# Selected passage:
● ● ● ● ●

In 1998, the Supreme Court explained in Oncale v. Sundowner Offshore Services, Inc., that Title VII requires “neither asexuality nor androgyny.” It requires equality and neutrality. It does not exclude all sex-conscious standards, but it does exclude double standards for men and women—policies that disfavor at least some individuals of one sex compared to similarly situated members of the other. That was the explicit position of the unanimous Court in Oncale, which quoted Justice Ginsburg: “The critical issue, Title VII’s text indicates, is whether members of one sex are exposed to disadvantageous terms or conditions of employment to which members of the other sex are not exposed.”
The unanimous Court in Oncale echoed what a plurality opinion had said several years earlier, in the 1989 case Price Waterhouse v. Hopkins: that sex may not be used to create “disparate treatment of men and women.” Under Oncale and Price Waterhouse, courts applying Title VII must ask whether some women are subject to disadvantageous terms not faced by men in a similar position, or vice versa. Courts must look, in short, for unfairness due to sex. Mere consideration of sex is not enough.
This is why bans on sex discrimination didn’t abolish sex-specific private facilities (like bathrooms), sex-specific fitness standards (for police and firefighters, for example), or sex-specific athletic competitions (like the NBA and WNBA). After all, sex-specific bathrooms, fitness standards, and sports leagues don’t create disadvantageous conditions. On the contrary, they prevent disadvantageous treatment. That’s because they take sex differences seriously where they make a difference, for the sake of privacy and equality.
Yet LGBT activists effectively urge the Court to adopt a theory of sex discrimination that would rule out any policies that refer to sex, judging them to be inherently discriminatory. That would lead to asexuality and androgyny—precisely what the Court has said Title VII does not require.
Title VII Does Not Simply Forbid Any Action “Causally Linked” To Sex
The oral arguments next week center on whether the ban on “sex” discrimination extends to discrimination on the basis of sexual orientation and transgender status. The only way for the lawyers arguing this position to make their case is to reject the Ginsburg reading of Title VII—where it prohibits double standards for men and women—and to advance a novel theory where any reference to sex constitutes discrimination on the basis of sex. While this new approach is increasingly hailed as providing a knockdown textualist argument, it suffers from a fatal flaw.
According to the version proposed by lawyers for the employee in the gender identity case (Stephens), “any time the same decision would not have been made had the employee’s sex been different, an employer discriminates ‘because of sex.’” In the same vein, law professors Andy Koppelman and Bill Eskridge, amici on the side of the employees, propose that “an employer violates the law if it (1) takes negative employment action (2) that is causally linked to (3) the sex of the employee.”
This theory fails, because not every employment policy “causally linked” to sex imposes a disadvantage on individuals of one sex compared to similarly situated members of the other sex. So the theory doesn’t isolate sex discrimination. It flouts the Ginsburg reading—on which Title VII forbids only double standards for the sexes. Contrary to Oncale, it requires asexuality and androgyny.
To see why, let’s look at what embracing this theory would require.

● ● ● ● ●

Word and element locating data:
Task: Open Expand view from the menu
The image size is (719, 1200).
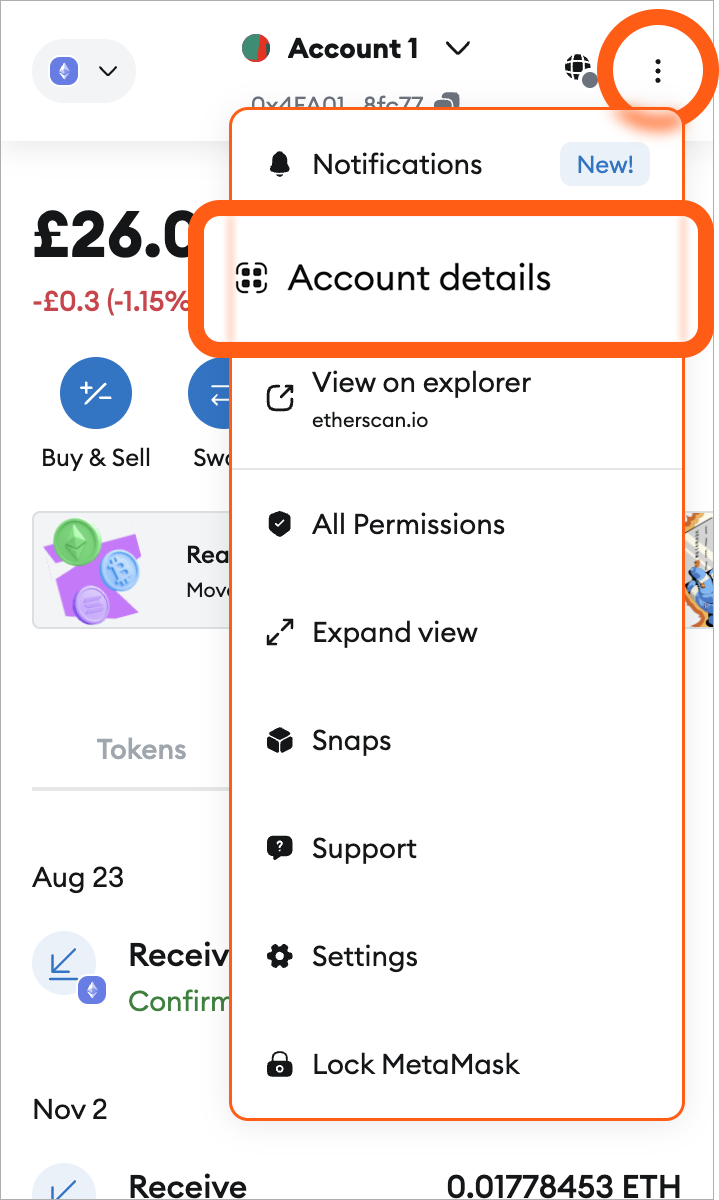Action: [x=395, y=633]
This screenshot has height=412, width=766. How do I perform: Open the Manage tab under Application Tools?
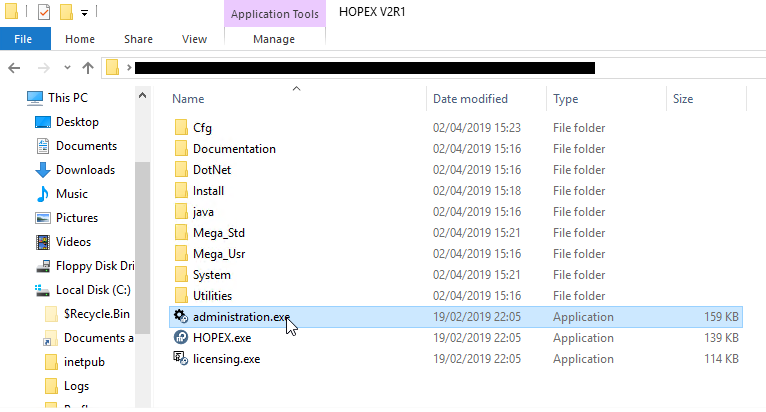point(274,39)
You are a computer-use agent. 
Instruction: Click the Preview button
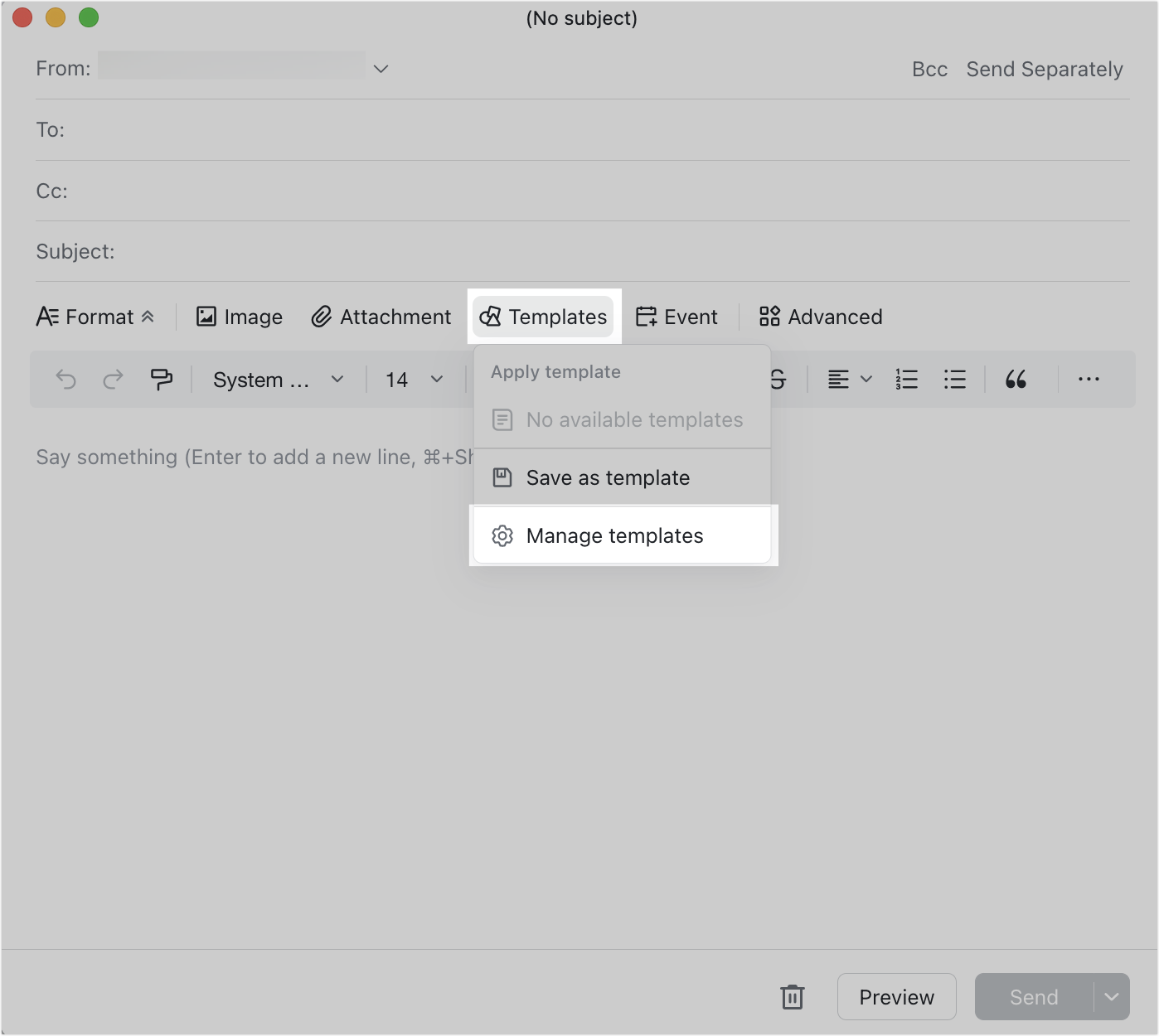[x=896, y=997]
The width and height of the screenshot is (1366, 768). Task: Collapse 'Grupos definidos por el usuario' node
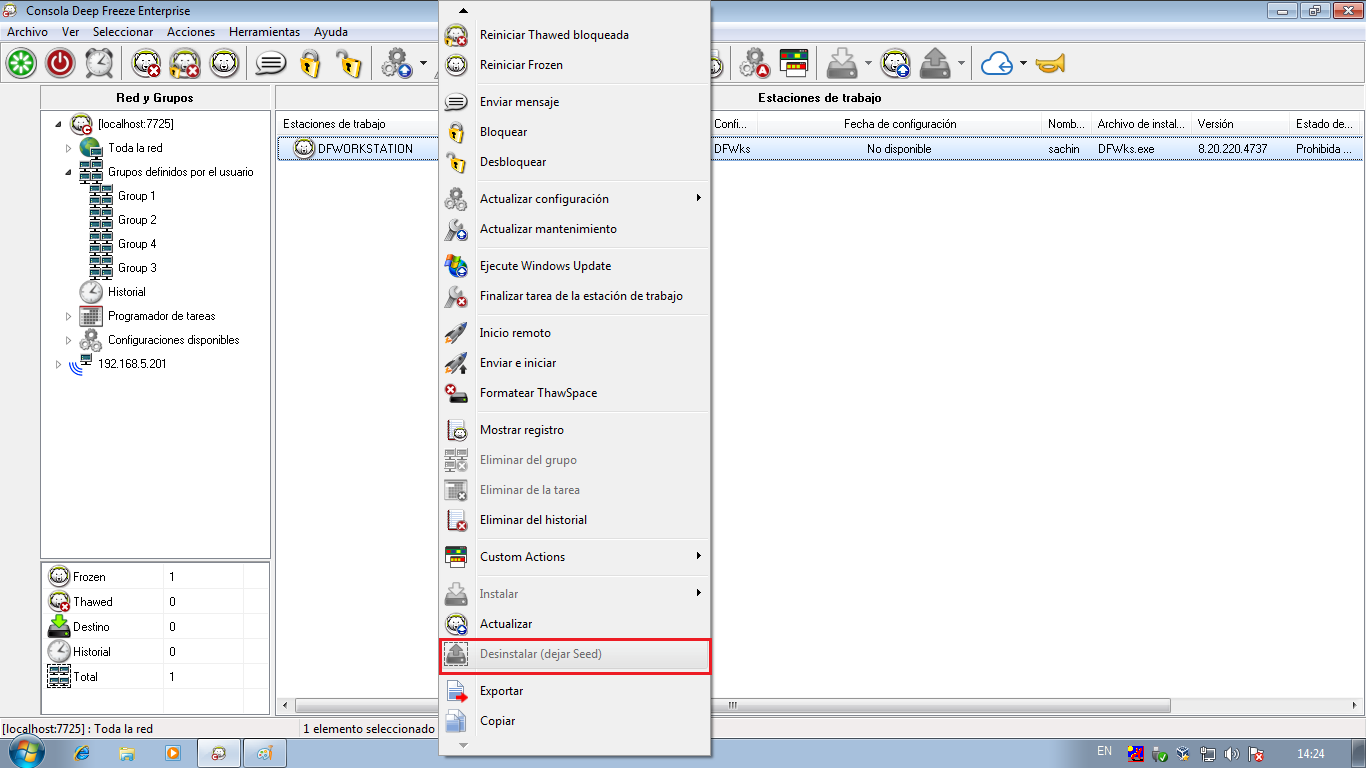pyautogui.click(x=69, y=172)
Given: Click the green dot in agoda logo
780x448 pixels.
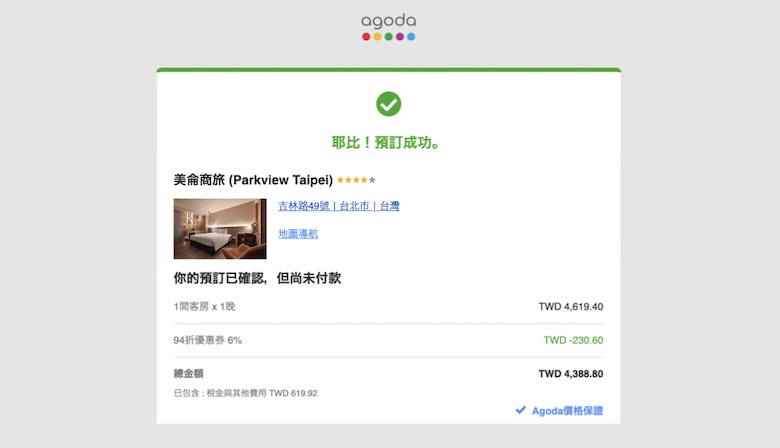Looking at the screenshot, I should tap(389, 37).
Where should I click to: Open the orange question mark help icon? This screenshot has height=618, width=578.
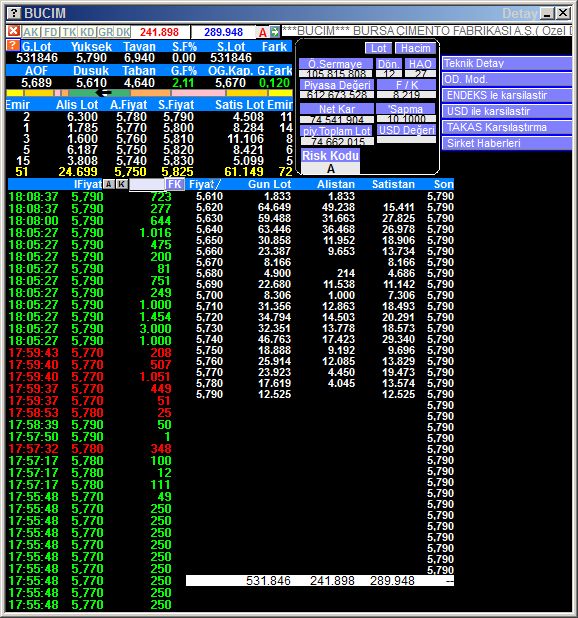13,45
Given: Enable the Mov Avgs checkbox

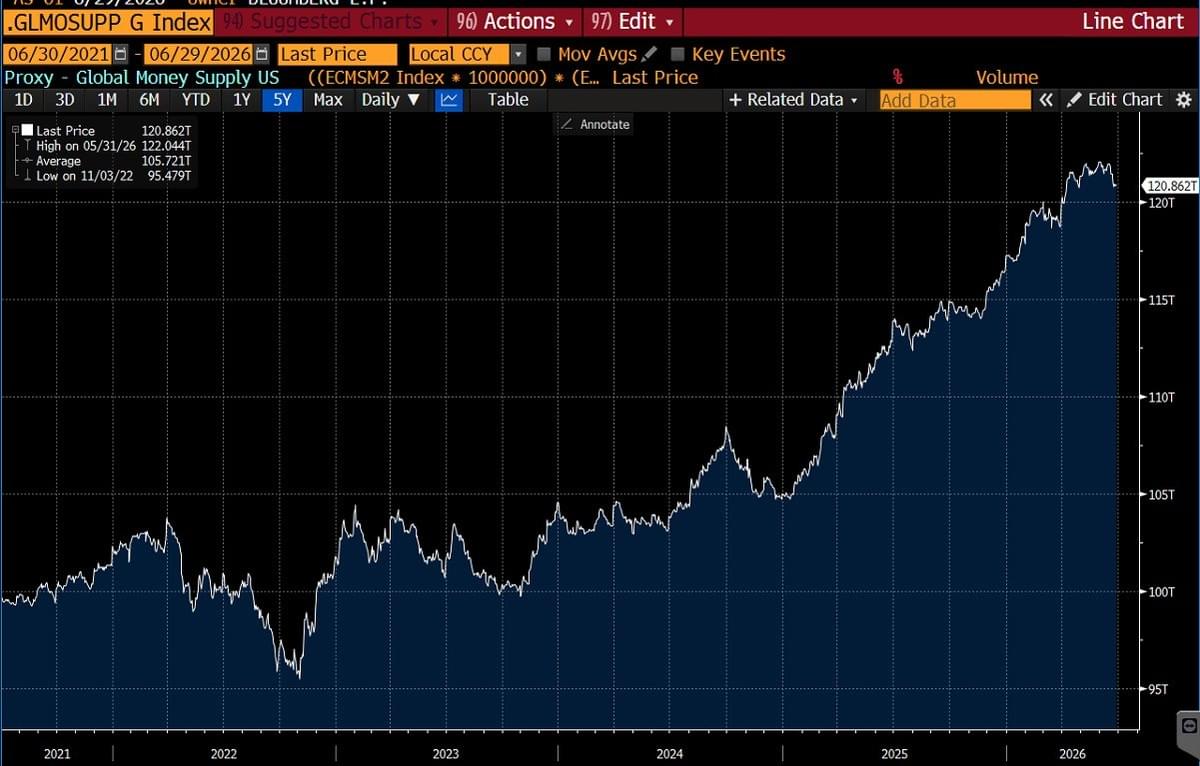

● ● ● ● ●

# Your task:
Continue the article on Title VII and sex discrimination, starting right after its final sentence.

# Task result:
Suppose a male employee at a fitness center repeatedly goes into the women’s locker room and is fired. Had his “sex been different” he would not have been fired. In that sense, his termination was “causally linked” to his sex. But the termination was not sex discrimination, because it reflected no double standard for men and women. Female employees who went into the men’s locker room would be fired too. The employer was simply enforcing a locker room policy that imposed the same “burden” on men and women: restriction to one specific locker room, based on sex.
Or suppose a female lifeguard is fired because she wears swimsuit bottoms but refuses to wear tops. Had her “sex been different,” she would not have been fired. The decision to fire her was “causally linked” to her sex. Yet her termination was not sex discrimination under Title VII, because a male lifeguard who exposed his private parts would have similarly been fired. The attire policy did not create a disadvantage for women that it did not impose on men: both are required to dress in ways that cover private parts.
The test put forth by the LGBT advocates is too simplistic. It does not test for sex-based discrimination. In both of the above examples, the employees were fired because they violated policies that do not disadvantage women compared to analogous men, or vice versa.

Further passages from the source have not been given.